Turkey Awards coming up later this week…
- It looks like the US isn't the only nation with a hypocritical immigration-policy problem. Actually, just about all nations these days (by which I mean "since the dawn of time") have/have had hypocritical immigration policies. The biggest "pull factor" for the US is supposed to be that statue in NY harbor, and the values implicit in it… but a prospective immigrant cannot see that statue any longer from any routine port of entry. And that says more than it perhaps should.
Maybe someone should just whisper "Windrush" to the UK immigration policy-makers and bureaucrats before their next "study" commences? Of course, it could be worse: Explicit exclusion clauses could still be the order of the day. Wait a minute…
- But at least immigrants aren't (usually) consigned to, umm, "permanent housing" in a landfill. If this turns out to be true, though, the New York (Jersey?) Giants will have overcounted attendance for years without their season-ticket holder with end-zone seats. OK, "seats" isn't exactly the right description.

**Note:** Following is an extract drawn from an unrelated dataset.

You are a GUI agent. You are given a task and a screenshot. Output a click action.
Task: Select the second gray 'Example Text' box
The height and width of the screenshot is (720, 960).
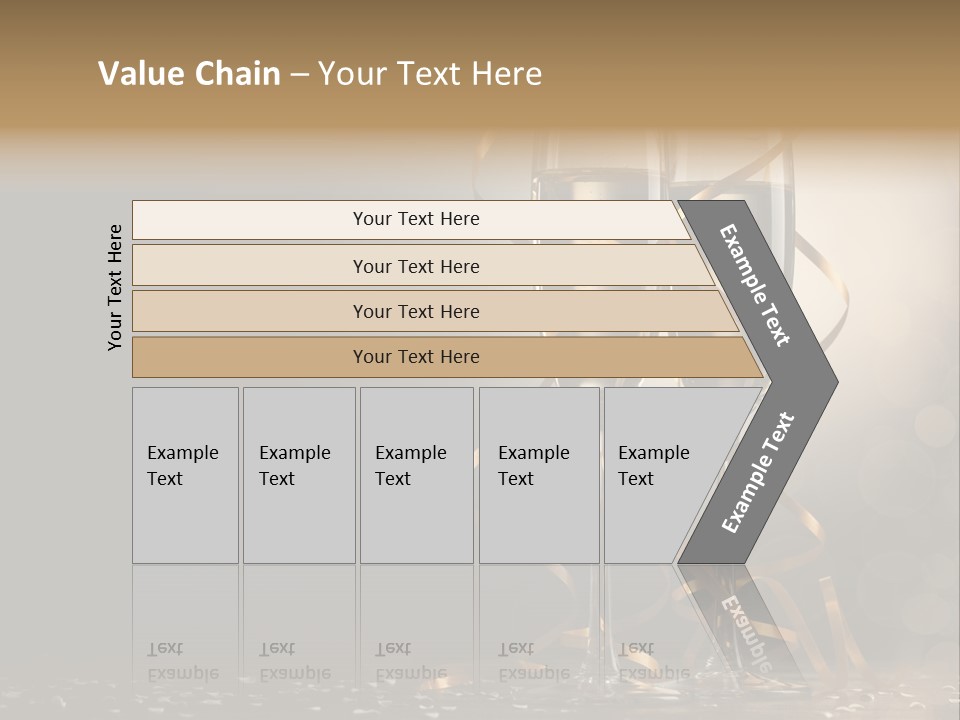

- This brings a new — and entirely unsurprising, especially for those of us who knew/know some, like certain political appointees it was my displeasure to encounter back in my misspent youth — flavor to "legacy admits" at Harvard (and elsewhere). It also casts some disturbing light on other practices, like a certain law school in Chicago (no, almost certainly not the one you're thinking of) with multigenerational members in Illinois and Chicago government; and on admission practices for "legacy admits" at non-elite institutions of all kinds…
As usual with these sorts of things, it's the unexamined second-order effects that are most disturbing. Especially when combined with the preceding sausage on this platter. But we're just not going to talk about English public-school boys, ok? Don't kid yourselves, though — every nation has its own preselection schools; a certain segment of British society just revels in it while criticizing it.
- Over Here, though, we tend not to talk about these ugly little things, especially when related to purported guardians of culture. A little trip to a bookstore recently — now that they're (sort of) reopening — convinced me that nothing has changed in the last decade. I strolled by a number of endcaps, in a chain store located in a highly diverse part of town; there were 27 faces staring out from 20 books on the Romance endcap, and the only black one was a labrador retriever. (One particularly annoying corollary: A character that is explicitly black was depicted with only a fully-clothed torso and gloved hands.) I blame both the publishers — in particular the art directors, who are even less diverse than either editorial or the actual power structures at the major publishers — and the "buyers" for this.